*Work instructions*. Copy each of the rows below word for word, leaving out the pictures.

*Provided records*.
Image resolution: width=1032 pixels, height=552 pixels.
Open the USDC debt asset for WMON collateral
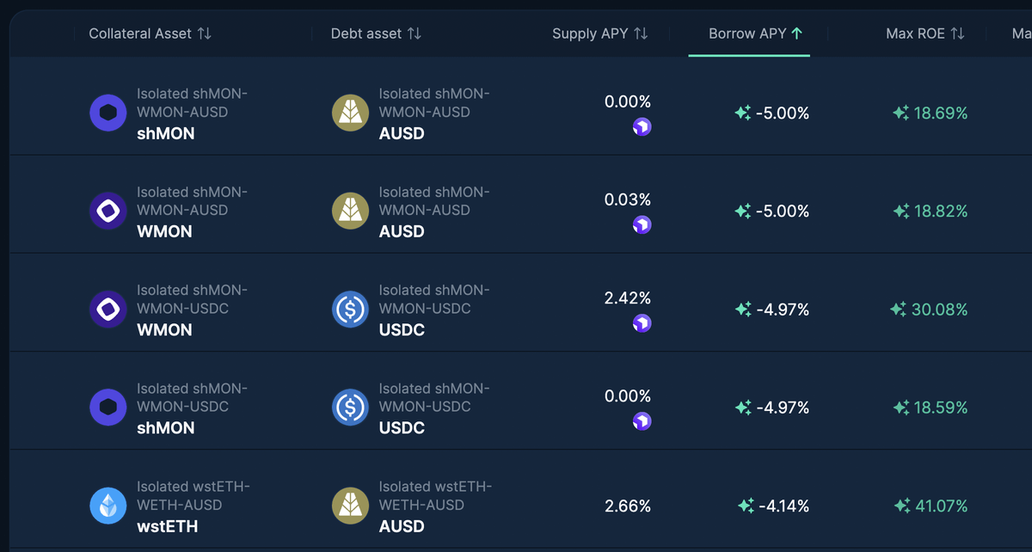tap(401, 330)
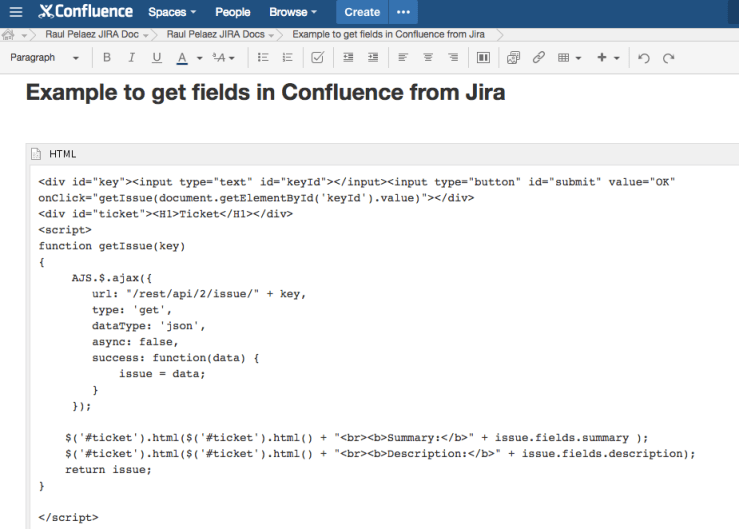Open the Spaces menu
Screen dimensions: 739x529
pos(172,12)
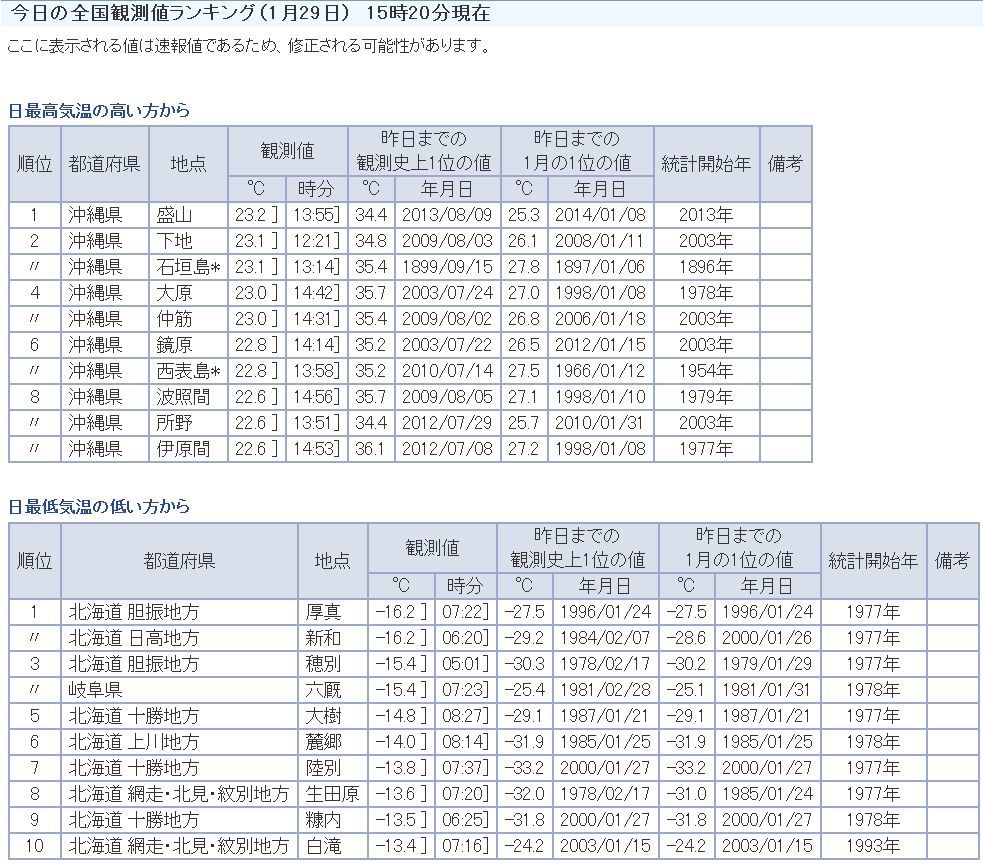The height and width of the screenshot is (864, 983).
Task: Click the 厚真 station in lowest temperature table
Action: pyautogui.click(x=323, y=612)
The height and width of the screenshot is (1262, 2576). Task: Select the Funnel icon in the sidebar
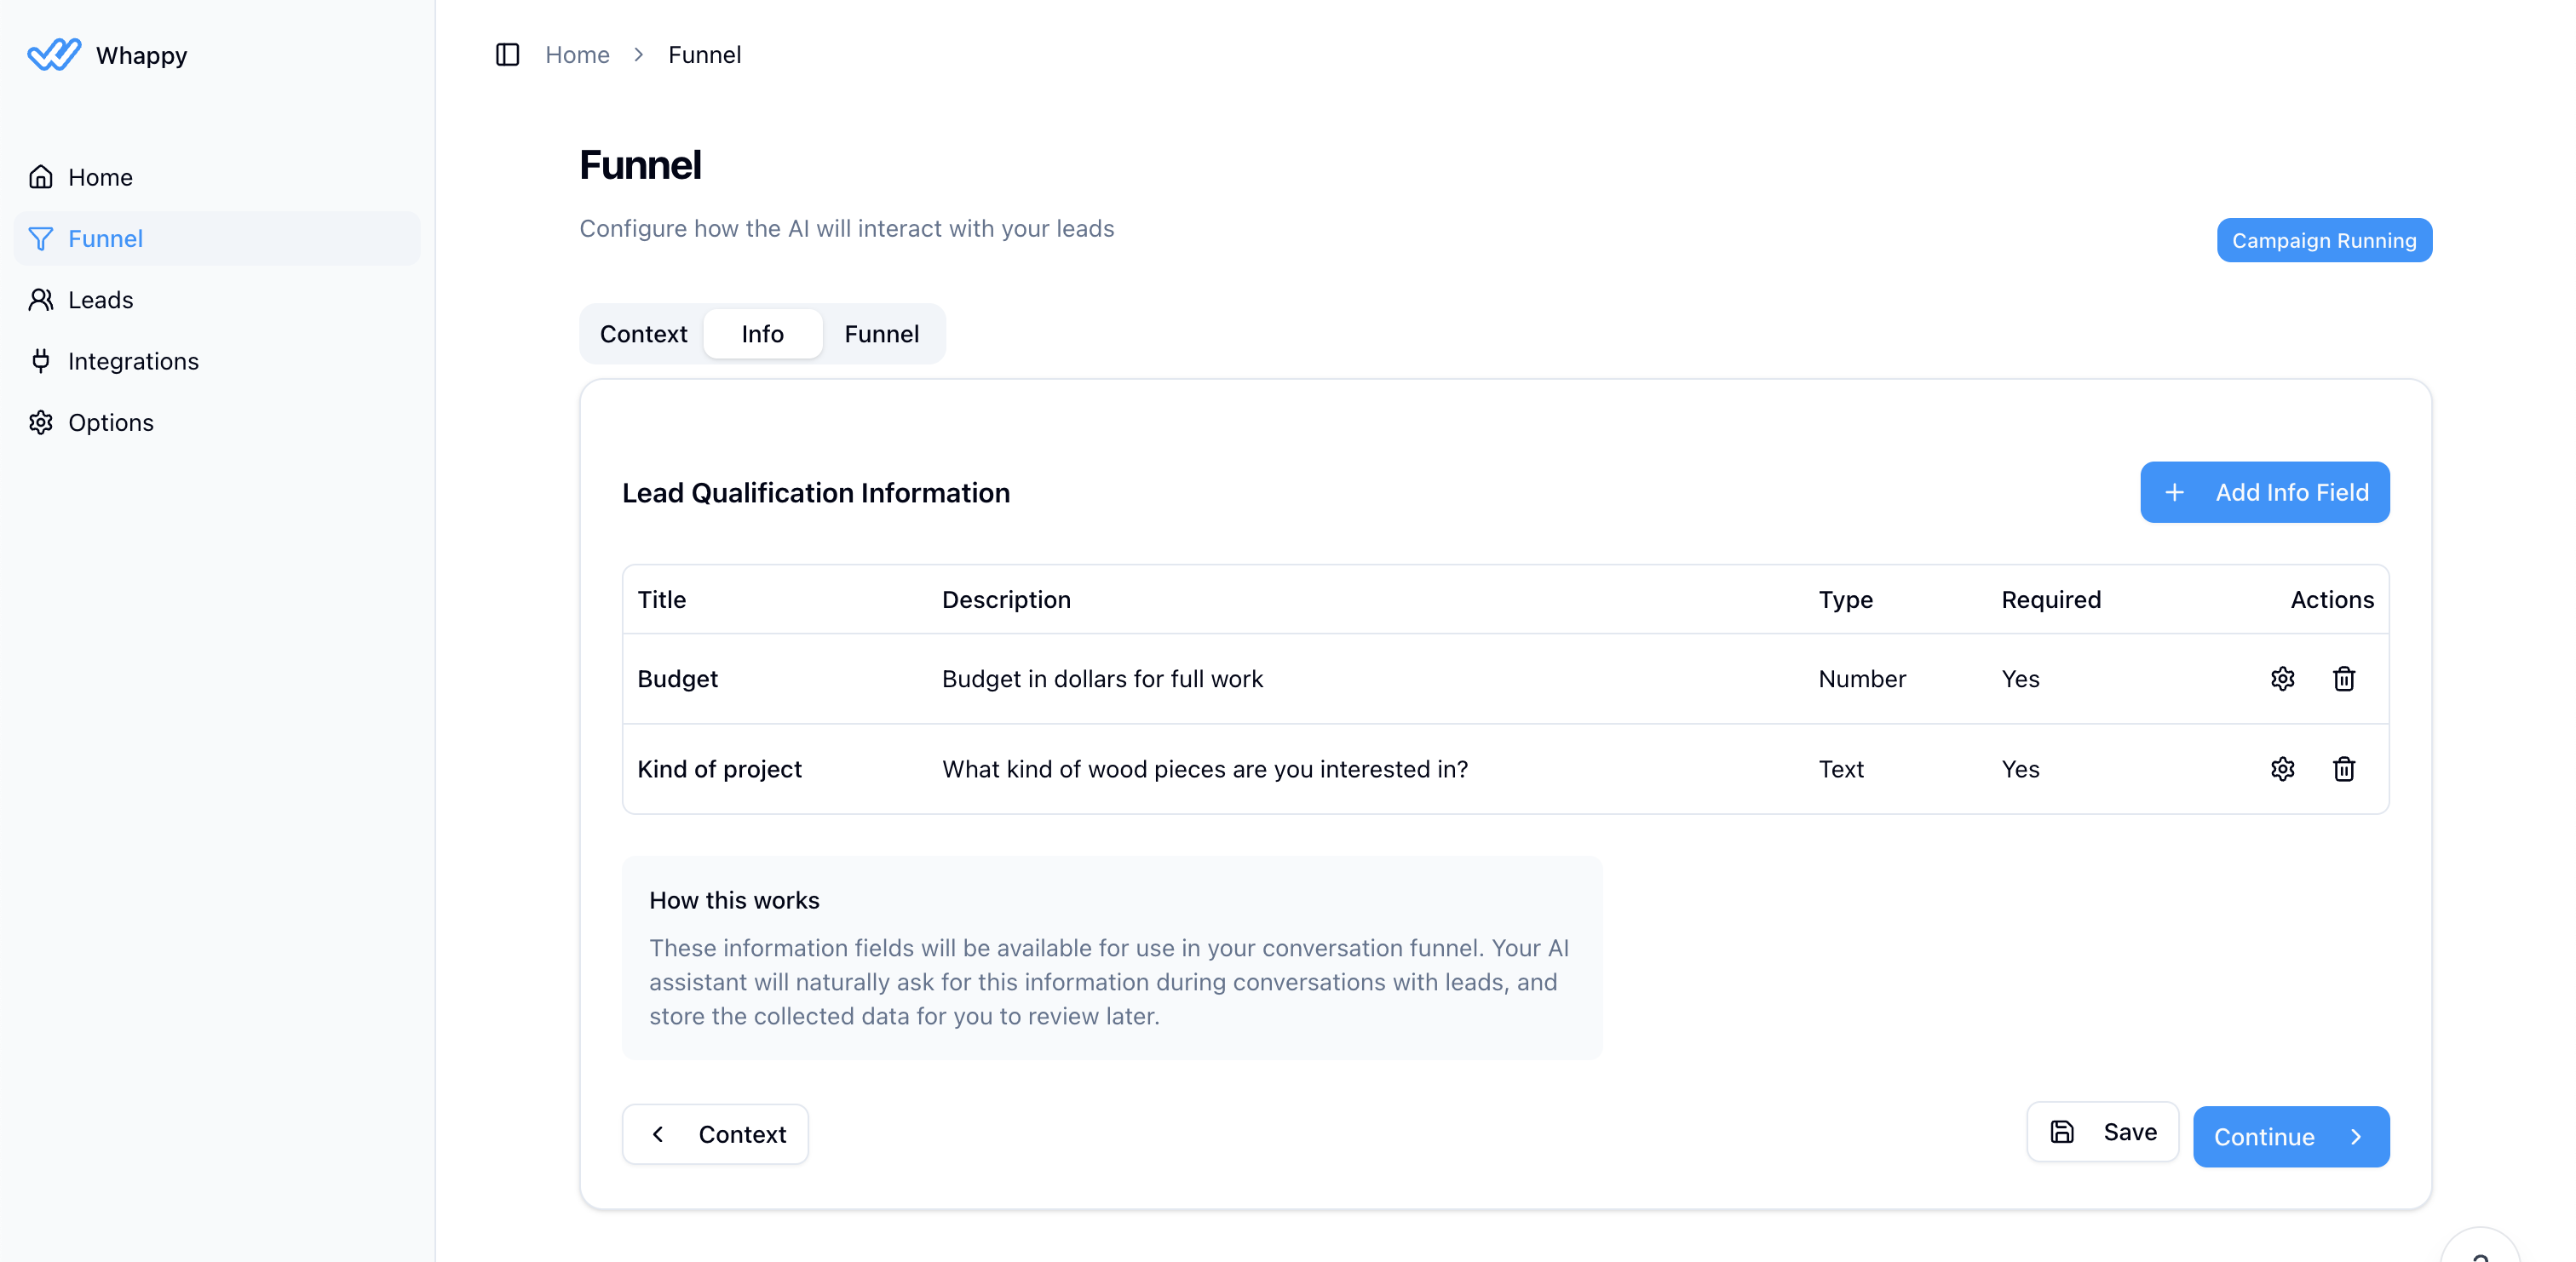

*Response to the task*.
Image resolution: width=1032 pixels, height=552 pixels.
Open the USDC debt asset for WMON collateral
tap(401, 330)
Open the Spaces menu
Screen dimensions: 739x529
pos(172,12)
The height and width of the screenshot is (864, 983).
Task: Click the 厚真 station in lowest temperature table
Action: pyautogui.click(x=323, y=612)
The height and width of the screenshot is (1262, 2576). Task: Select the Funnel icon in the sidebar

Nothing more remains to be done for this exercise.